Quem seria este forasteiro que por aqui aportara ha alguns anos e fora morar numa cabana solitária no alto do penhasco à beira do mar, de lá só descendo uma vez por ano, trazendo raízes e plantas medicinais que trocava na vila por roupas velhas, arroz, feijão e peixe sêco? Esta pergunta ecoava nas cabeças simples e humildes dos moradores da aldeia.
Woodstock! Da boca de Jesus êles ouviram a palavra udestoque pela primeira vêz. E também de Jesus êles conheceram outra palavra: overdose. Foi assim com sua mulher: encontraram-na morta sobre bolachões de Jimmy Hendrix e Joan Baez. Nada mais sabiam a seu respeito. Não bebia e, quando fumava, não era o fumo de corda que os homens da aldeia usavam e sim uns cigarrinhos de palha de milho, com um fumo que êle mesmo plantava e chamava carinhosamente de Marijuana. Quem seria ela: a mulher que morrera de overdose ou algum desencanto amoroso que o levou a viver numa solidão premeditada?
Entre aquele povo rude, Jesus foi paulatinamente conquistando o status de guru. Não que falasse muito ou que desse conselhos, mas por seu vocabulário diferente, por sua tranquilidade e principalmente por seu conhecimento de ervas medicinais. Trazia consigo um almanaque onde pesquisava remédios para diversos males. Assim que chegara, curou o menino da Francisca de uma febre que já durava semanas. Gente com tosse, sarampo, micoses, a todos atendia. Ensinou aos pescadores o preparo de um unguento para cicatrização dos cortes feitos pelas cordas das rêdes. Era benévolo, conversava indolentemente sobre os mais diversos assuntos. Mas todos gostavam mesmo é quando êle falava do mar: dêle havíamos nascido, dêle tirávamos o nosso sustento e para êle haveríamos de retornar um dia.

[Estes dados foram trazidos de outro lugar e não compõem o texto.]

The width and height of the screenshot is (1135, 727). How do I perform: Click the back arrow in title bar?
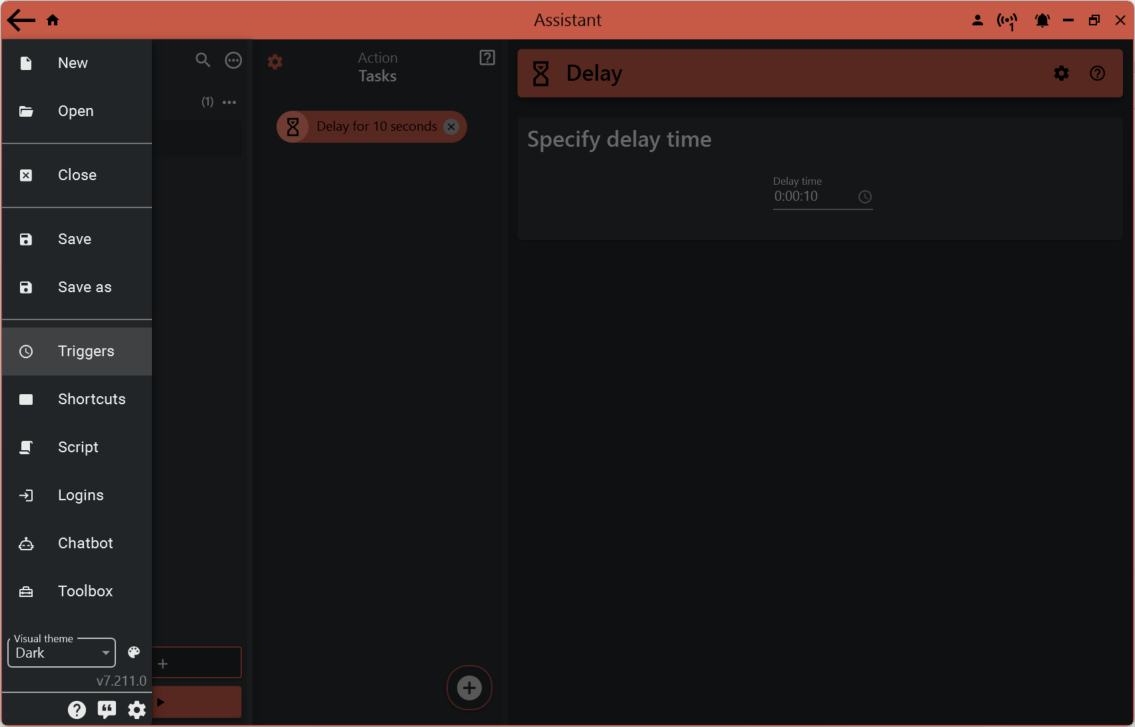pos(21,20)
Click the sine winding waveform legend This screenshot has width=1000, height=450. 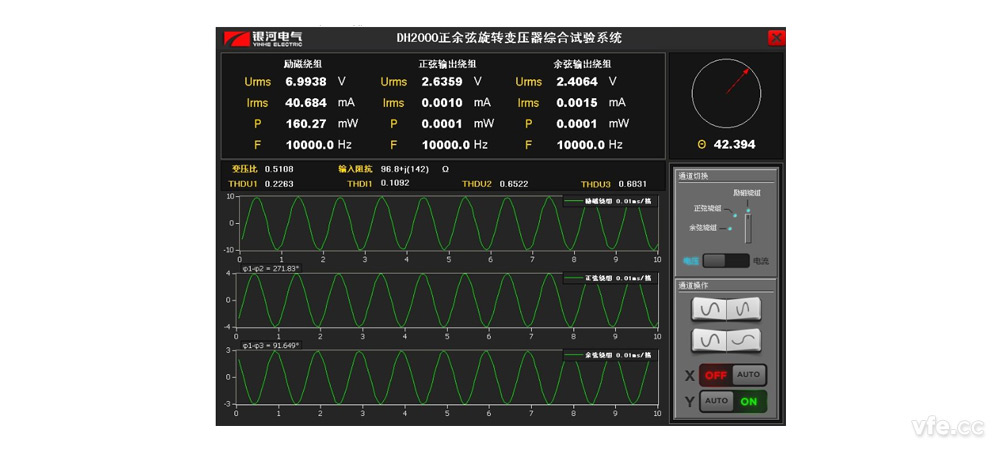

Simão (porque existe sempre um Pedro ou um Simão entre pescadores?) foi o primeiro a dar pela sua falta. Este ano êle ainda não viera trazer os tão esperados remédios caseiros. O pároco chegara do Continente e já anunciava a festa de aniversário do Senhor. O Natal estava próximo, mas Jesus sempre viera no mês de Cosme e Damião. "Algo pode ter acontecido com êle.", pensou.
A improvisada expedição de busca - um catado de meia dúzia de pescadores - encontrou o casebre abandonado, as portas escancaradas, o mato tomando conta de tudo. No fogão de lenha havia uma panela de barro com restos de comida ressecada pelos mêses de abandono. Na parede, presa por um espeto de bambu, a foto da mulher de cabelos negros e lisos, com um sorriso enigmático nos lábios, os braços cruzados sobre o colo. Um cachorro e um gato dormiam ao sol. Alguns passarinhos quebraram o silêncio sepulcral, descendo para beber na bica do fundo, de onde Jesus obtinha água. Num canto encontraram um manuscrito que mais tarde o pároco leria para êles: "Posseidon me chama!". Pegadas endurecidas na lama seca levavam à beira do abismo. Jesus retornara ao mar.
Naquela noite uma estrela cadente riscou o céu e desapareceu no horizonte, engolida pelo oceano imenso. Todos sabiam que com ela Jesus partira para ajudar outras pessoas numa terra distante. Depois veio uma garoa fina, fertilizando o solo. Ninguém saiu para pescar, pois era a noite de Deus. Nas panelas humildes, fervilhavam peixadas para a ceia de Natal. Nas cabeças fervilhavam os pensamentos: "Se êle veio para nos ajudar, porque partiu?"
Até hoje se fala de Jesus na Ilha. Os turistas que a invadiram visitam o casebre do guru, onde ainda vicejam alguns pés de cannabis sativa.